— Page text —
July 26, 2024

Endurance. An interview with Martin O’Brien

Image: Marco Berardi

Martin O’Brien is a British live artist whose work focuses on physical endurance and excess. This is heavily related to him suffering from/having cystic fibrosis. His practice includes a daily regime composed of imposed medical treatments and preparatory exercises for his work, investigating the convergence between the condition of his body and his body-based performance practice.

He is currently artist in residence at ]performance s p a c e [ where he is realising the project ‘Regime of Hardship‘, and he is a contributor (and cover image) of Access All Areas: Art and Disability‘, recently published by the Live Art Development Agency.

I’d like to know more about the relationship between your practice and your illness. How does it define your identity as an artist?

Illness is an important part of my practice. I think, in part, identity is constructed by around the biological conditions of an individual or at least that plays a major part in identity. So the nature of Cystic Fibrosis is part of my identity. My work uses physical endurance which seems to reveal illness, by doing this I think I am able to critique ideologies around the healthy or perfect/athletic body and challenge distinctions between healthy and sick. If, as a supposedly sick person, I am able to go through these regimes of endurance I can deny the victim role and also use endurance as a metaphor for illness.

Image: Marco Berardi

In the contribution you wrote for the last issue of Contemporary Theatre Review, you define your practice as an attempt to claim ownership over your body that, being out of control, demands the right to perform itself. What is the role of medical treatments in your practice?

In my work I often use medical treatments, I aestheticise these acts to an extent and yes you’re right it becomes a way for me to claim a certain amount of ownership or agency over/within these treatments. They, of course, still have the same physical effects so there is a way in which they are both aesthetic and existential.

Do you consider yourself an advocate for patients with cystic fibrosis? What is your relationship with your audience?

No I don’t. I’m not an advocate, it’s more personal. A subjective experience of illness which is all I can do. I can’t speak for everyone with Cystic Fibrosis although some people may see it as representative of the illness in general. My audience are in the space in order to view me, they see a body with illness going through an ordeal and possibly begin to confront their own fears or experiences of illness and death.

Arlene Croce, in refusing to review Bill T. Jones’ performance Still/Here, said : ‘[…] people who are defined by their body are trapped by them’. Do you think that this risk of entrapment may apply to your work?

I fundamentally disagree with Croce. It is hugely problematic. I see it as a refusal of self-expression to the sick/disabled. So, no, I don’t and I see Croce as echoing a conservative, ethically problematic view. Petra Kuppers, in her book ‘The Scar of Visibility’, makes some useful points in relation to this.

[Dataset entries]
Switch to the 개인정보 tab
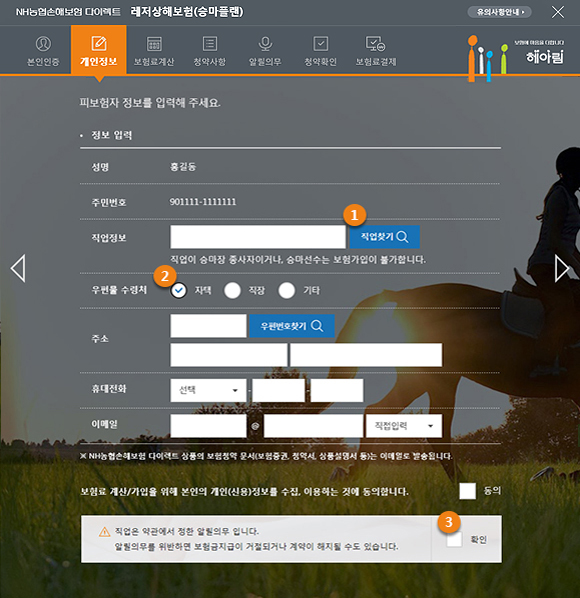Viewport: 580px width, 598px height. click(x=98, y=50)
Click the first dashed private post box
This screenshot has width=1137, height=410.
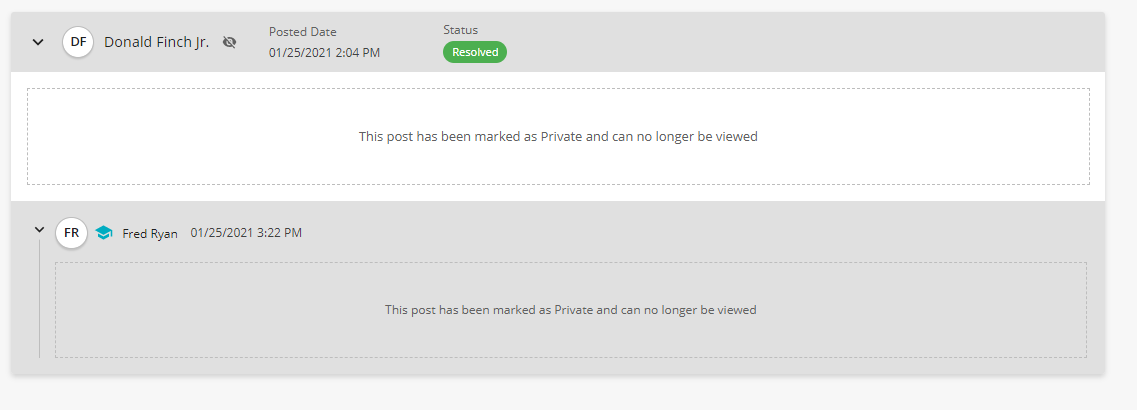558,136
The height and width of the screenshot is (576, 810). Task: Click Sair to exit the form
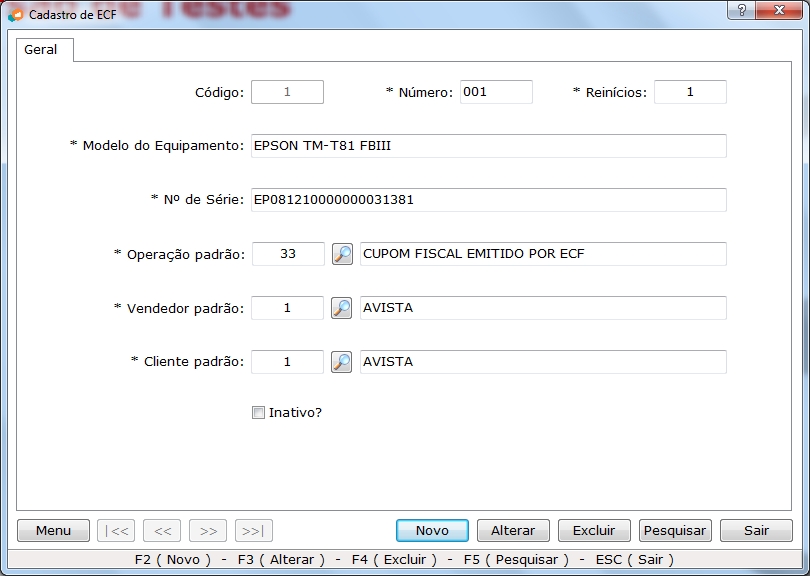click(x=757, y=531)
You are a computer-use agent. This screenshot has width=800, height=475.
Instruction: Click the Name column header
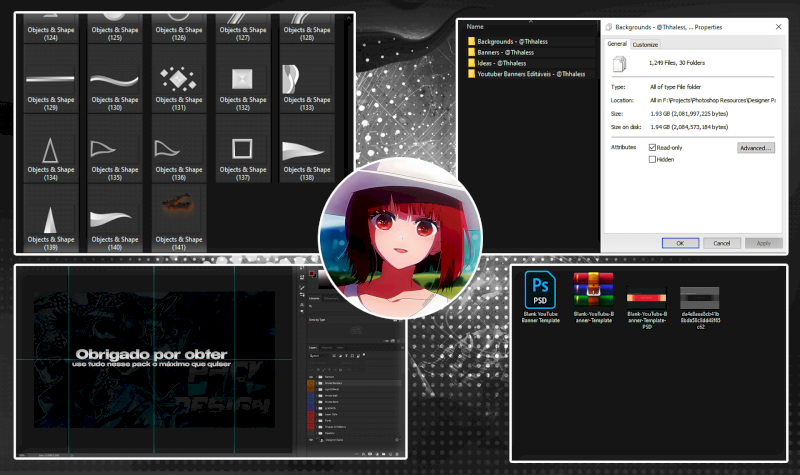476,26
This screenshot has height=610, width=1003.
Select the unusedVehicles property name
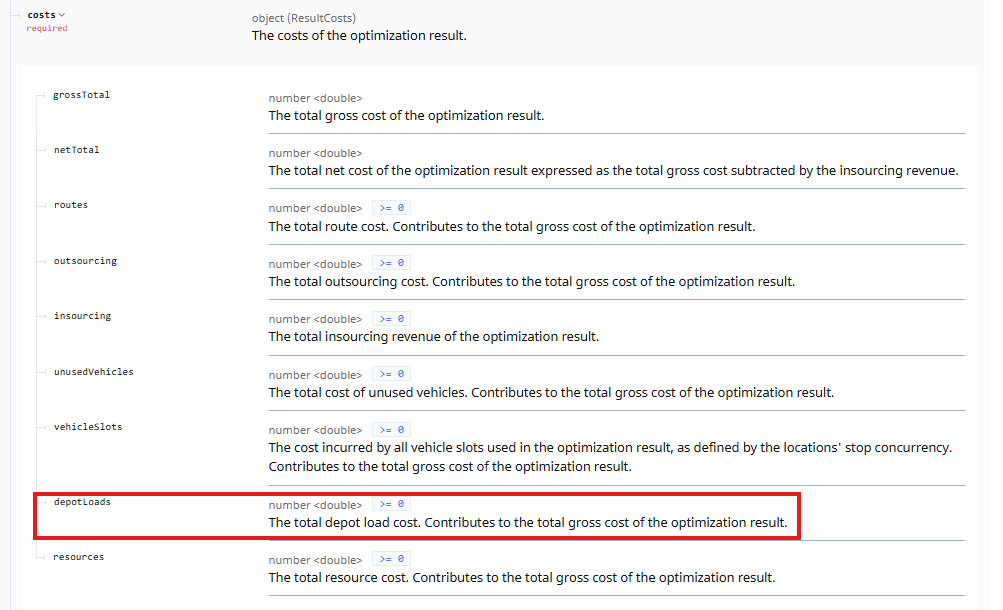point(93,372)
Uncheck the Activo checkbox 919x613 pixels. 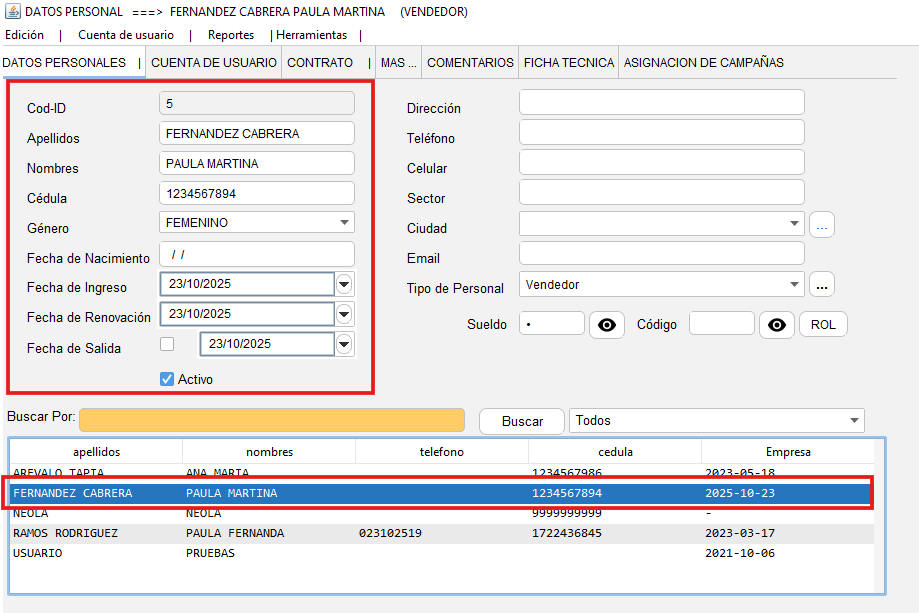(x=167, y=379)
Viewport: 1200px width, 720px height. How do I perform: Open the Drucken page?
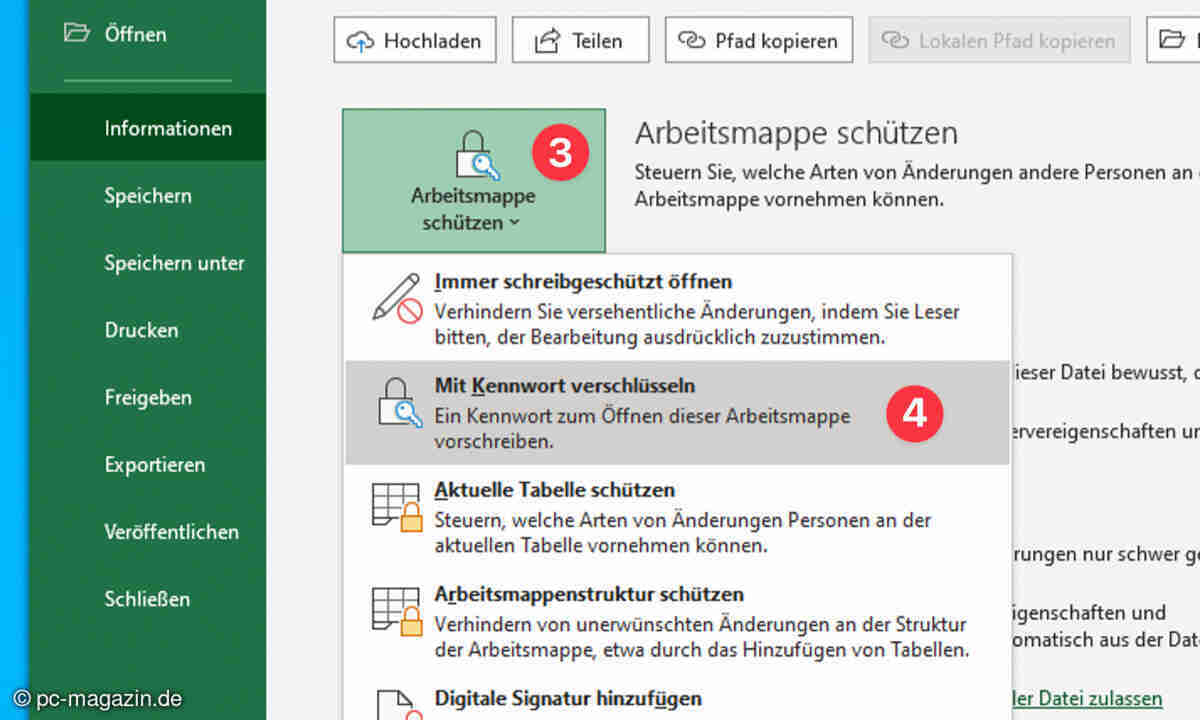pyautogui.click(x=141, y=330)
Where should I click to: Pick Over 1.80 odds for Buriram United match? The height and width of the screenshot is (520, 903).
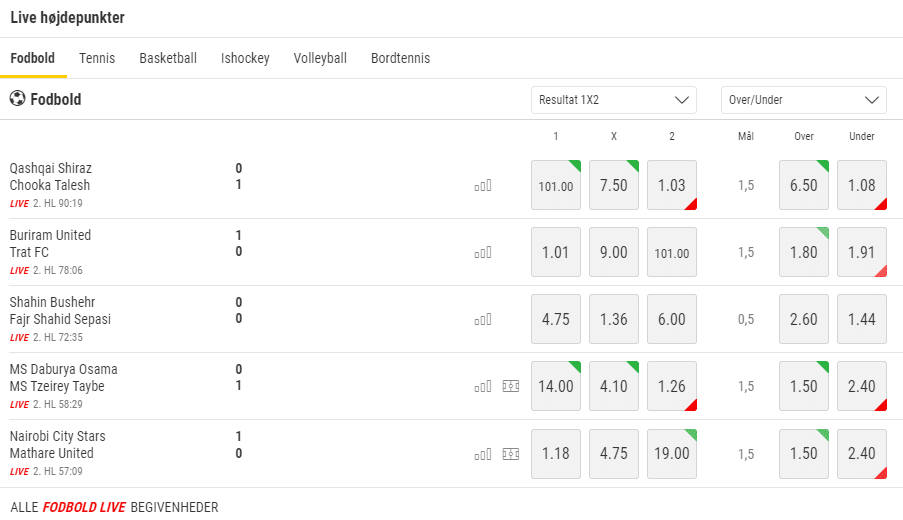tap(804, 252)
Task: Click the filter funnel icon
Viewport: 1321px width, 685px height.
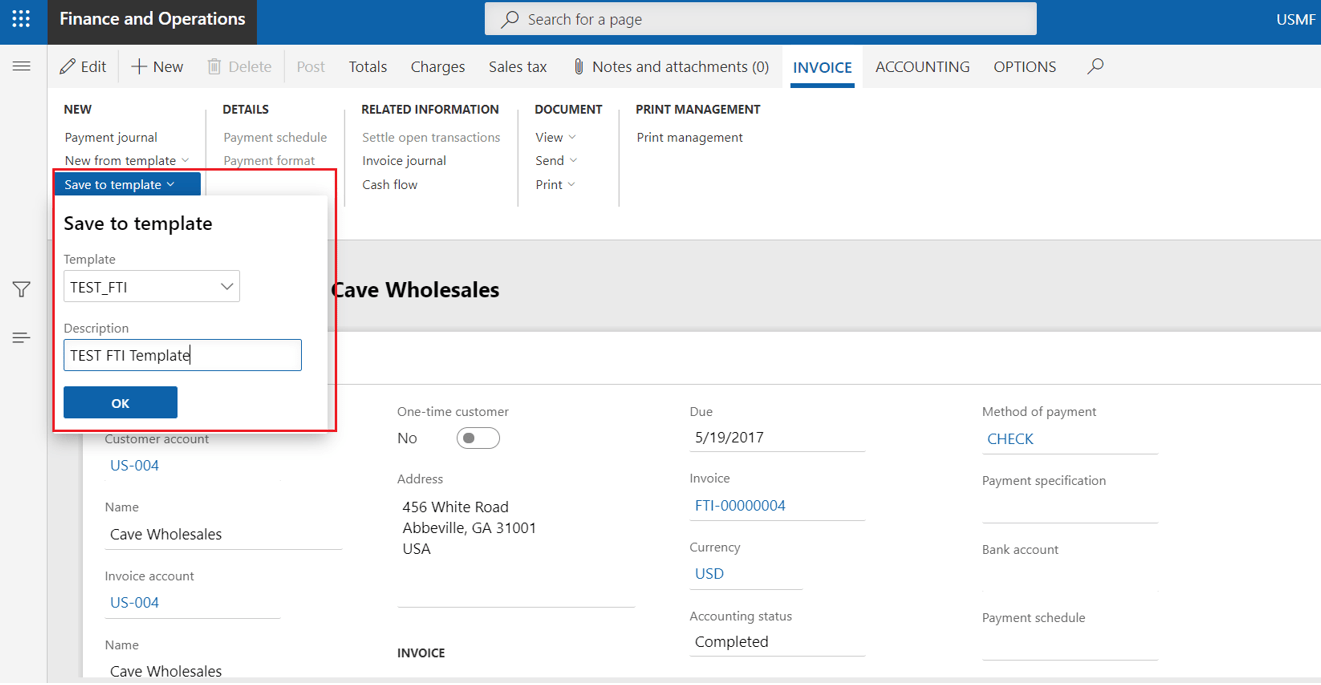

— Required work —
Continue the interview with Martin O'Brien from the point where it stops, keeping the same question-and-answer format.

— Answer space —
At the moment you are the artist in residence at ]performance s p a c e [ and on Easter Monday you presented ‘Regime of Hardship#1’, the first of three performance installations taking place over the three-month residency as part of your PhD research project. Could you talk a little about it? Maybe because of the period*, seeing ‘Regime of Hardship#1’ with the four stops and the barbed wire, I couldn’t help thinking about Jesus’s Stations of the Cross, am I completely wrong?

Yes you are right. I was thinking around ideas of discipline and self-sacrifice. One popular form of this is lent and Jesus’s fast for 40 days and 40 nights. So I have incorporated religious imagery into the work. Importantly I also made reference to historical views on sickness and the notion of purifying the body through various ordeals or acts of hardship. For instance travelling monks in 16th Century Italy who would self-flagelate in order to ward off the threat of plague. In Regimes of Hardship #1 I used self-flagelation on my chest.

During your residence you also ran a three-day workshop that ended with a 24 -hour performance by your trainees: ‘Altered States’. How would you describe that experience?

Hugely intense! I led participants through two days of exercises designed to push them physically in order to achieve altered states of consciousness for/in performance. It was a difficult time for me to facilitate all of this, I had to be concentrated on them 100% of the time. They were sleep deprived and spent some time fasting. You would need to ask them about their experience to hear what it was like I think as I was experiencing it in a different way.

In May and June you are going to present at ]performance s p a c e [ ‘Regime of Hardship#2’ (10th May) and #3 (7th June). Are you also working on new projects in the coming months?

I may have a few international dates coming up this year in Slovenia and the US but I will show other/older work. At the moment I am focusing on this project as it is quite big. The symposium to end my residency is on 9th June too.

 

* The interview was conducted in the Easter period.